**WHAT YOU NEED TO DO**
The answer must be an exact copy of the lines from the one containing "Viewport: 1290px width, 571px height." through the end of the records, with the pictures left out.

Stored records
= = =

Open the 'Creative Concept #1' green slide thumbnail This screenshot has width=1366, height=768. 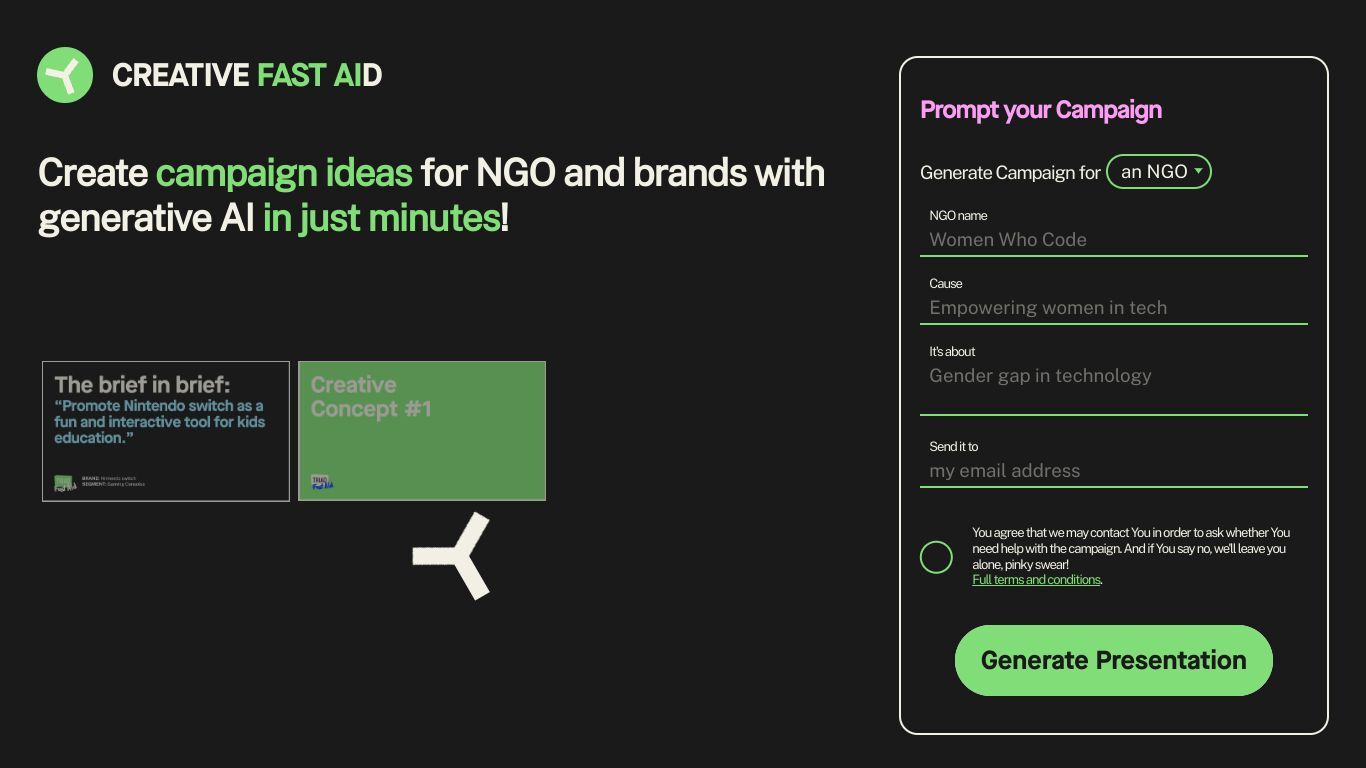pyautogui.click(x=422, y=431)
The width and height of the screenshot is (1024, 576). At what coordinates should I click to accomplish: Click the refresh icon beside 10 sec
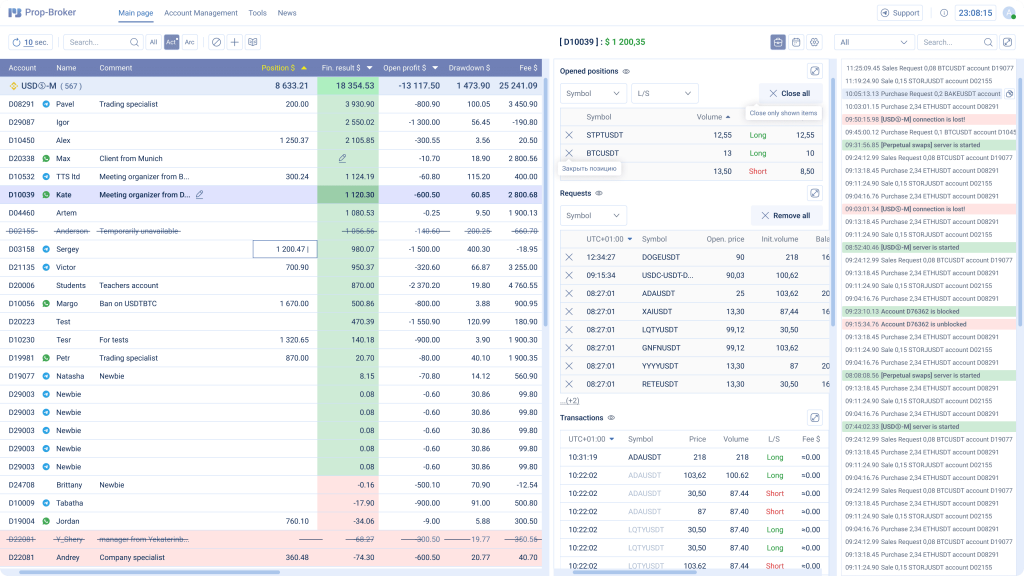pyautogui.click(x=16, y=42)
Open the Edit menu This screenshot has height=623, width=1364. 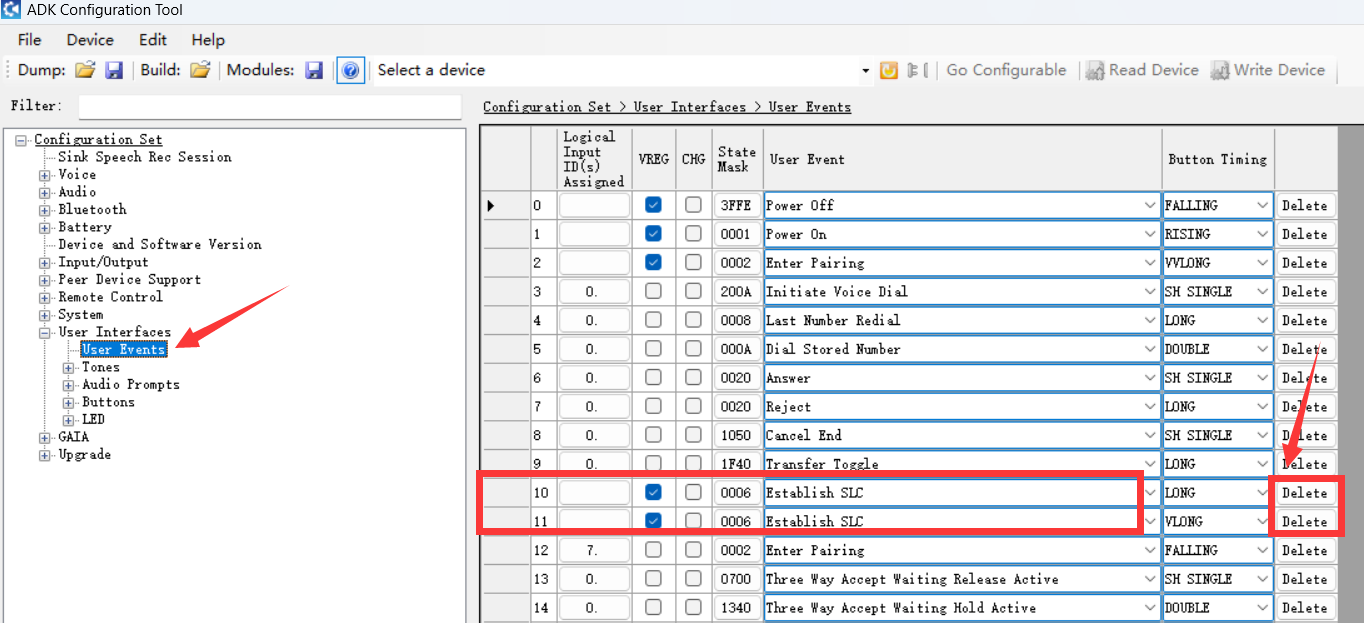click(x=153, y=40)
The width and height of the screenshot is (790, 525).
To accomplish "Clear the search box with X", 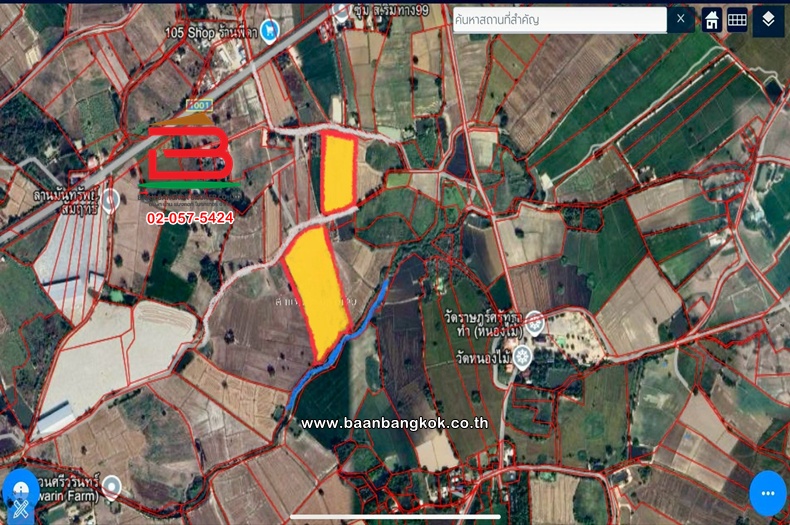I will 681,19.
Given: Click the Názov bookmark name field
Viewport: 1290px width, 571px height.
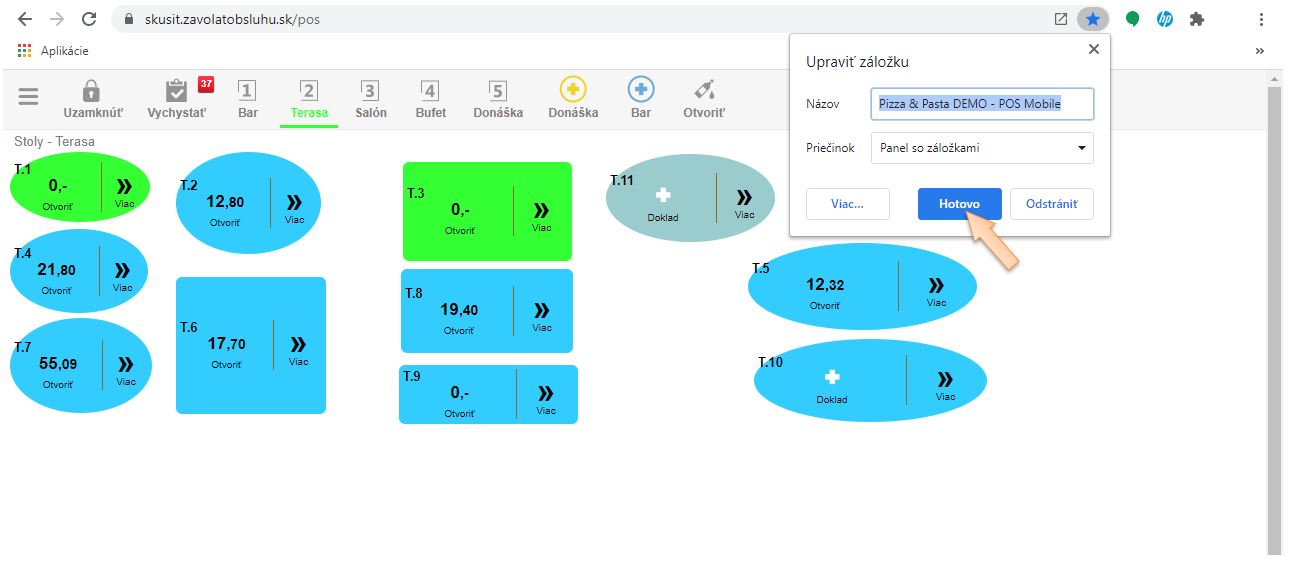Looking at the screenshot, I should (x=982, y=104).

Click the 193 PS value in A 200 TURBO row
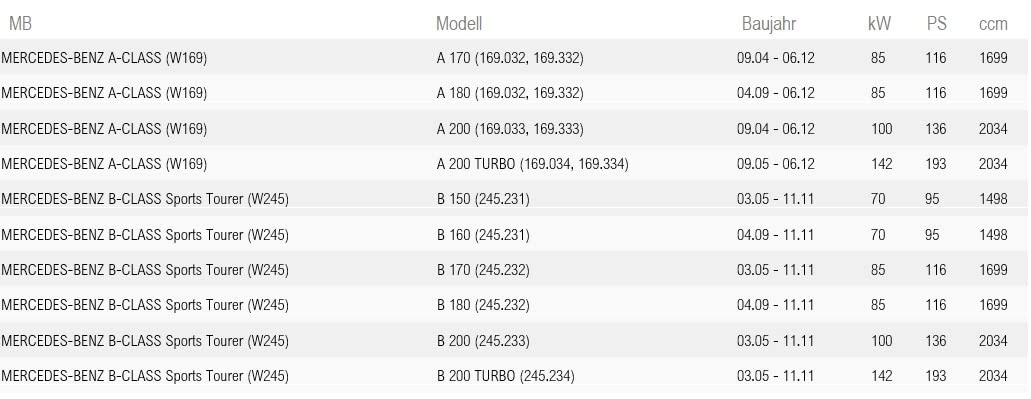coord(936,164)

= = =

**ANSWER BOX**
Viewport: 1290px width, 571px height.
Looking at the screenshot, I should (x=982, y=104).

Click the 193 PS value in A 200 TURBO row
coord(936,164)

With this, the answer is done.